• _What this task involves_: Line by line, print the records exactly, and keep images out of the copy.

[[ Data, beginning ]]

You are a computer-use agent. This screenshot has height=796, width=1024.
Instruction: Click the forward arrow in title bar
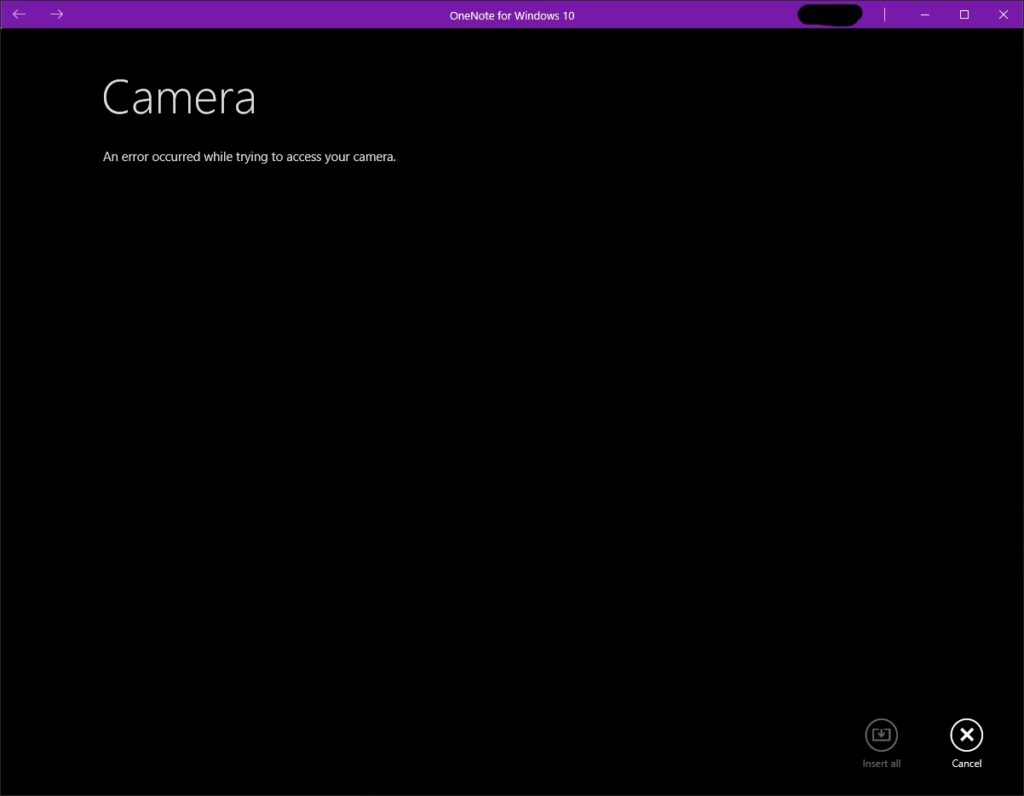point(57,14)
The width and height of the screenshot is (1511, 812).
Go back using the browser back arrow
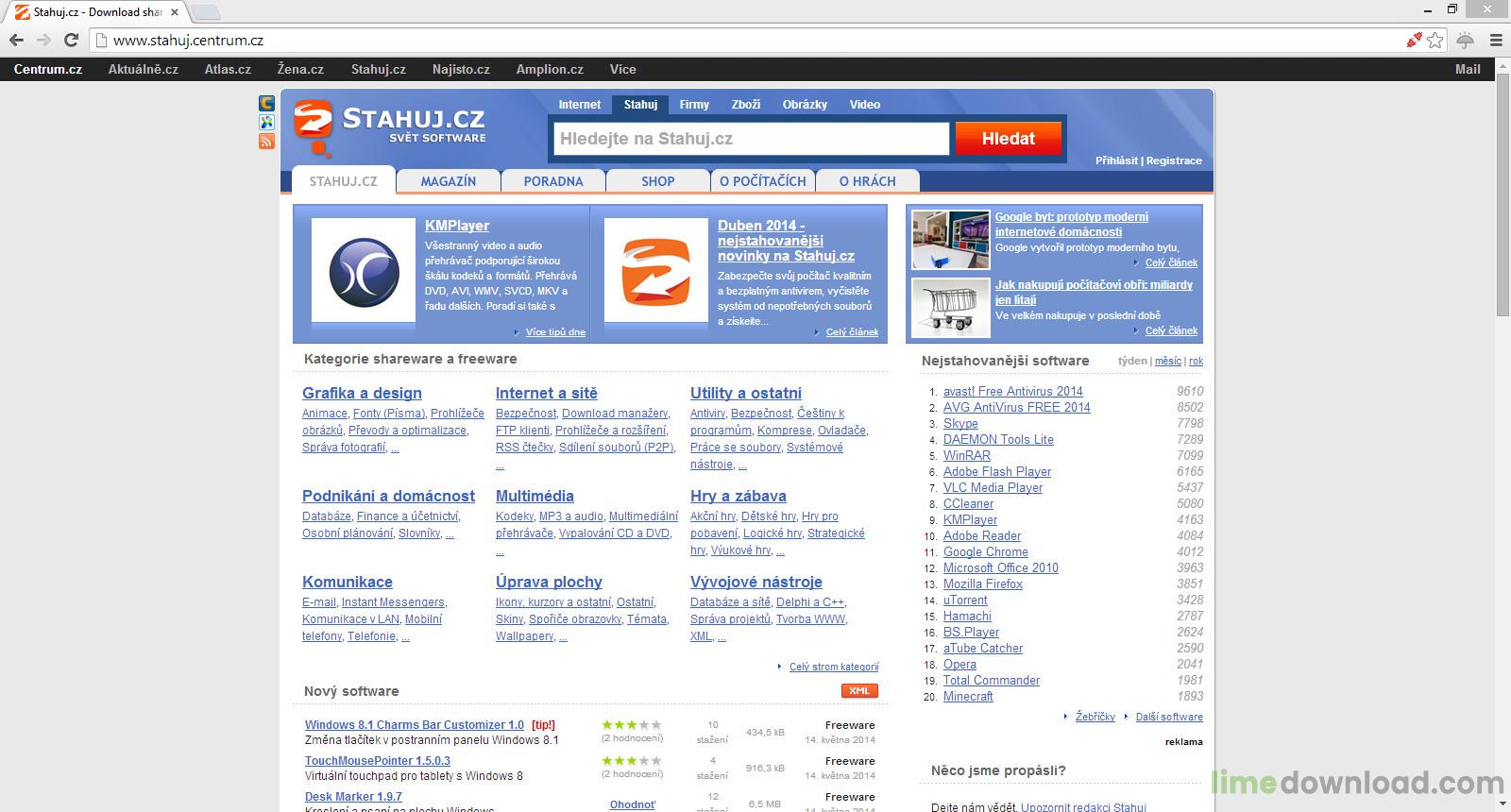point(16,40)
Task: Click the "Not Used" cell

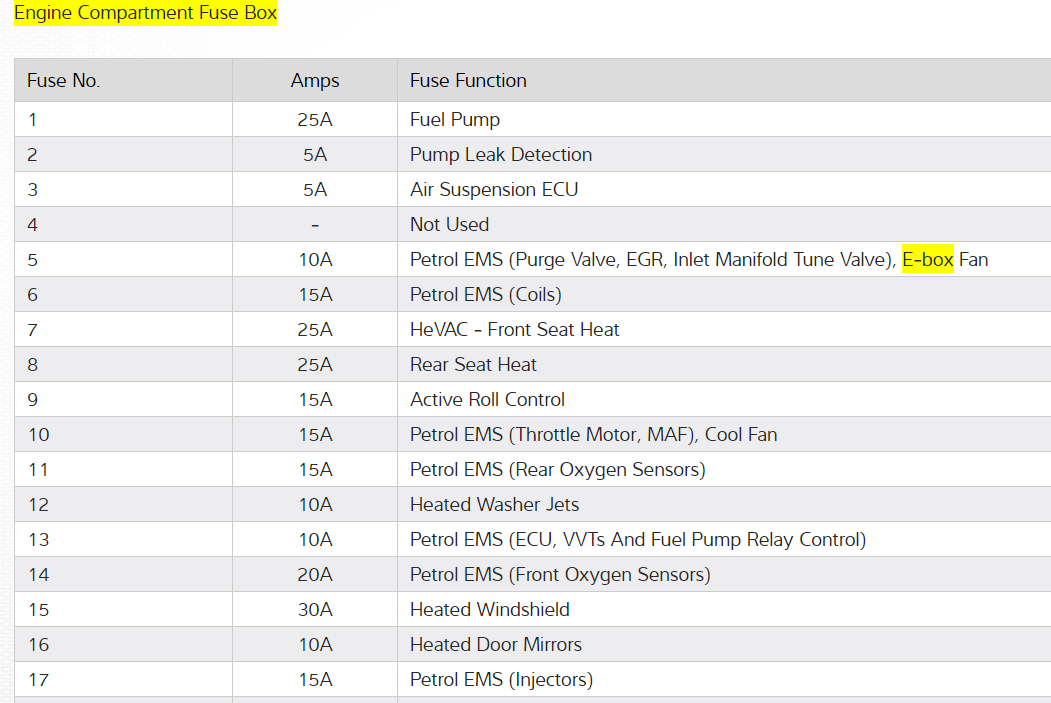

[[ Data, end ]]

• _Solution to this exercise_:
You are a computer-use agent. This screenshot has height=796, width=1024.
Instruction: Click the forward arrow in title bar
point(57,14)
The width and height of the screenshot is (1511, 812).
Go back using the browser back arrow
point(16,40)
Task: Click the "Not Used" cell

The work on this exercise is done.